The shallows and barely submerged rocks are quite treacherous off Rosslare. Coming out of Rosslare, two parallel rows of red and green buoys mark the route past the Tuskar Light that the large ferries need to follow, whether heading east across to Wales or south to France.
The one marker I was hoping to find was Splaugh ATON (Aid to Navigation) which is a new addition to the CIL charts. I quote -
The Splaugh Buoy (@IrishLightsBuoy) is a Type 2 Port Laternal Marker (the second buoy type in the Commissioners of Irish Lights inventory) which has been deployed off the coast near Rosslare. The buoy is fitted with a variety of meteorological and oceanographic sensors which will be tweeting data automatically via the automatic identification system (AIS) , giving a unique insight into weather conditions in the area
Now, I'm not sure what Mr.
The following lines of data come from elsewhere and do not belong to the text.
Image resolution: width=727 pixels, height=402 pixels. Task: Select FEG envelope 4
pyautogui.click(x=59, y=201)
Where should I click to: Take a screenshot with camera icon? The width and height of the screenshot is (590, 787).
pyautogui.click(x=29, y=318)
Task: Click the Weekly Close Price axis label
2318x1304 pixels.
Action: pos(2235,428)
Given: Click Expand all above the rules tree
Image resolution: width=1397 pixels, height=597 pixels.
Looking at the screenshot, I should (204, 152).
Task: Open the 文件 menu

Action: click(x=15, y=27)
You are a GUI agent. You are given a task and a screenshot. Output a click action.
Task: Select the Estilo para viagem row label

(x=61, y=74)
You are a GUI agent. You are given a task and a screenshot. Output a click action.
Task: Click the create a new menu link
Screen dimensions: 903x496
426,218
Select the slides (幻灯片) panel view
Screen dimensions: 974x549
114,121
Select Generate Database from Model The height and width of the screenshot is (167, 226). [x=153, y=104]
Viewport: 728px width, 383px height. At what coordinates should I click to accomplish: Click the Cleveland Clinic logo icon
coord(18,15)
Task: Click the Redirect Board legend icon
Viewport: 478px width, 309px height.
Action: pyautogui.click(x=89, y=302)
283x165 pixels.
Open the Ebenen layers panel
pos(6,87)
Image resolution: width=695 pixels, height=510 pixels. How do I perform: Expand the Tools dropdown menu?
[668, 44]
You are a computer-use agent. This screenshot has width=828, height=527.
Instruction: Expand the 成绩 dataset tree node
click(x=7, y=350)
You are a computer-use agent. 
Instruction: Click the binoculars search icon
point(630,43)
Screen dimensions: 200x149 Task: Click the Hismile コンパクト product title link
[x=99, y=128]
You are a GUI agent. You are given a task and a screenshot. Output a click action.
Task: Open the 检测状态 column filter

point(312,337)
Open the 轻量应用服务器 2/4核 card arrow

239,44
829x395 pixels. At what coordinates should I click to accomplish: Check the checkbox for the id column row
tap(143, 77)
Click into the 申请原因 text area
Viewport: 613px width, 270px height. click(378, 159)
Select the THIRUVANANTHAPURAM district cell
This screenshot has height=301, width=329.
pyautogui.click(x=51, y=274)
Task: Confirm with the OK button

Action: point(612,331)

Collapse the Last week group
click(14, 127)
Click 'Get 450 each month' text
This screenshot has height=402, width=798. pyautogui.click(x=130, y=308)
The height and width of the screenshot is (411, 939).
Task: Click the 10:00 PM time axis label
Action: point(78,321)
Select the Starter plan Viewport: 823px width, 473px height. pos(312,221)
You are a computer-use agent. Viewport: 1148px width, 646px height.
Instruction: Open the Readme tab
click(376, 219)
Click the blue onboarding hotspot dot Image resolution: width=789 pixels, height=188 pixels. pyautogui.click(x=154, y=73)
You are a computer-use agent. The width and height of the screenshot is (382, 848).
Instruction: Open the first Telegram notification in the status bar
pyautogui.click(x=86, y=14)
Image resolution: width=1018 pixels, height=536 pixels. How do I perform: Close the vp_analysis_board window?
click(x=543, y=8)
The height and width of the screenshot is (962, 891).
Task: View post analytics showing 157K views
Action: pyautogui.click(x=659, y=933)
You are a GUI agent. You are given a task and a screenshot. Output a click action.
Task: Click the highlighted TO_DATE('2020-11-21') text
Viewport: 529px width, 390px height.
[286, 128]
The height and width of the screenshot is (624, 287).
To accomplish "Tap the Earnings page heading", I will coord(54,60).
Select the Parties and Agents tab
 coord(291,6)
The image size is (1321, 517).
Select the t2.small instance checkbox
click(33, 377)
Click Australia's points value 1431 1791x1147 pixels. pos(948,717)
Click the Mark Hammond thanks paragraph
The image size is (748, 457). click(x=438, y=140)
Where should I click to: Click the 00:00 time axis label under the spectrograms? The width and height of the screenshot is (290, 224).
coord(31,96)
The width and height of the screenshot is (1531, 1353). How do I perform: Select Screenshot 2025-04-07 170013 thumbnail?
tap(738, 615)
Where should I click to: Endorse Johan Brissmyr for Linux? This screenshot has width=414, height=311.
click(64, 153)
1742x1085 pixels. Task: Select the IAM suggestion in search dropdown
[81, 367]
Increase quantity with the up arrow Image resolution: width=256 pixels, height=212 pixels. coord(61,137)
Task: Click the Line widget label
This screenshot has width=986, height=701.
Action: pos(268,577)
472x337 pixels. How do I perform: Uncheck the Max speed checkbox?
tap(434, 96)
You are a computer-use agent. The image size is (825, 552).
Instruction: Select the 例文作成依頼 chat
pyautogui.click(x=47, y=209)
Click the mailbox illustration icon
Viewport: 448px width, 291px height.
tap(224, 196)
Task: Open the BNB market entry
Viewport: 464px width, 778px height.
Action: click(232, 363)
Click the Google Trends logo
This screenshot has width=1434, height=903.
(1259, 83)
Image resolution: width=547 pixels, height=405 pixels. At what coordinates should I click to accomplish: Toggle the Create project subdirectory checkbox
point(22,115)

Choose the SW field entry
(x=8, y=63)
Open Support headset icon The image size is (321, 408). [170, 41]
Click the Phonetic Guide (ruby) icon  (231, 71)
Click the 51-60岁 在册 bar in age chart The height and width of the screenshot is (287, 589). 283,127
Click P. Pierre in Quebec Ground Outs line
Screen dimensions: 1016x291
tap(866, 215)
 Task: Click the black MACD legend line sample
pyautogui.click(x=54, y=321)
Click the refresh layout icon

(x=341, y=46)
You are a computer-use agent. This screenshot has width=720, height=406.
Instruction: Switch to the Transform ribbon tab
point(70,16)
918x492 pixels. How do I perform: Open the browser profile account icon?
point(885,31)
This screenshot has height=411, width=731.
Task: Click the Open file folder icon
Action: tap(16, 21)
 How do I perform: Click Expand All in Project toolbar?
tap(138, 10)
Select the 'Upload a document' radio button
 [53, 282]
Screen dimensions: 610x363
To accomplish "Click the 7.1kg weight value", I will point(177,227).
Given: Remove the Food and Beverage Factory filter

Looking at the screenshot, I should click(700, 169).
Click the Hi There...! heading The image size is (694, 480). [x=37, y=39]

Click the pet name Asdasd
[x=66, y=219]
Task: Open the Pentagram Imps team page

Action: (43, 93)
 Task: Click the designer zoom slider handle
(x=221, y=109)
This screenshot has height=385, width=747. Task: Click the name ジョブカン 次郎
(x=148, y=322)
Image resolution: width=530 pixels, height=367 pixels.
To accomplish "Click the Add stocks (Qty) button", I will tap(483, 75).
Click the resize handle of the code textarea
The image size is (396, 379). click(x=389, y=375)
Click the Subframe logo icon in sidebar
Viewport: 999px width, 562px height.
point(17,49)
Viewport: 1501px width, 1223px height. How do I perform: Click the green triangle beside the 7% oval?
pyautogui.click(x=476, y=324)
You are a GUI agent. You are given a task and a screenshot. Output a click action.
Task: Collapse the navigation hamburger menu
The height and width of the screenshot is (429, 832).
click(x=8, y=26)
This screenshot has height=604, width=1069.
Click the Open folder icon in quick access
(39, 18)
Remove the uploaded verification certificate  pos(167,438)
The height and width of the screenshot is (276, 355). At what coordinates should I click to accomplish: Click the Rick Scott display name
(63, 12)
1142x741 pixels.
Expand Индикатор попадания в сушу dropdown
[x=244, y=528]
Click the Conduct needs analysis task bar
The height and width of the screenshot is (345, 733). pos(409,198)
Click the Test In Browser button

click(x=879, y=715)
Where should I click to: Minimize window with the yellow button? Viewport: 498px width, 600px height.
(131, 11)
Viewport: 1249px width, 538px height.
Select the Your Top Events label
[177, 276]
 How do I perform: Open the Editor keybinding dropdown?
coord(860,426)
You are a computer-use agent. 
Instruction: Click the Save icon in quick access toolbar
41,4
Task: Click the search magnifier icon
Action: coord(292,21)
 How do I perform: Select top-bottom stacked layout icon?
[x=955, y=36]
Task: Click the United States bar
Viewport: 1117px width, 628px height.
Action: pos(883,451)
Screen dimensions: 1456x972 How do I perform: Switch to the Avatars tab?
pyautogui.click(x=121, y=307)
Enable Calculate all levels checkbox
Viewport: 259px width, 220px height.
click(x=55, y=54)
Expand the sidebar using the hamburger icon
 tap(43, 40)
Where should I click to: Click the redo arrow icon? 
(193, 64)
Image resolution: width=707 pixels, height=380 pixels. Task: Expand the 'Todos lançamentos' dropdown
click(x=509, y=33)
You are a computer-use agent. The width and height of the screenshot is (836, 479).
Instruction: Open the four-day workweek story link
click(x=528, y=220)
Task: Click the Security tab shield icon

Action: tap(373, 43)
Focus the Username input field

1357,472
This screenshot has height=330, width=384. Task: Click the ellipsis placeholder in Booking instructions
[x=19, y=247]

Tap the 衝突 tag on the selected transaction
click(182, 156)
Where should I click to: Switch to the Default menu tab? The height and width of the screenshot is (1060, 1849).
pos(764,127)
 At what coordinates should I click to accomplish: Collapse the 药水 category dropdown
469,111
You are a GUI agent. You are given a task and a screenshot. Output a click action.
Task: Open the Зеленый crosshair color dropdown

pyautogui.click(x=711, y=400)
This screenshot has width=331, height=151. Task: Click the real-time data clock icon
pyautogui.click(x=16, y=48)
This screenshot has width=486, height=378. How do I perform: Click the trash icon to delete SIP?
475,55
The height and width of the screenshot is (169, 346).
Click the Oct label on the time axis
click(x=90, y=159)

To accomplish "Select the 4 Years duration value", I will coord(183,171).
Splaugh looks like. Judging by the icon on the CIL chart, it could be the laddo above, or maybe the buoyo in the bottom picture. Both the buoys have birds on them, so that might be where the tweeting is coming from. The point is, all the people who might have known were up front in the luxury control room. I tried asking the girl who was filling up the chip pan in the cafeteria but she looked at me blankly.
Not sure what this fellow marks - rocks, shoals, a wreck?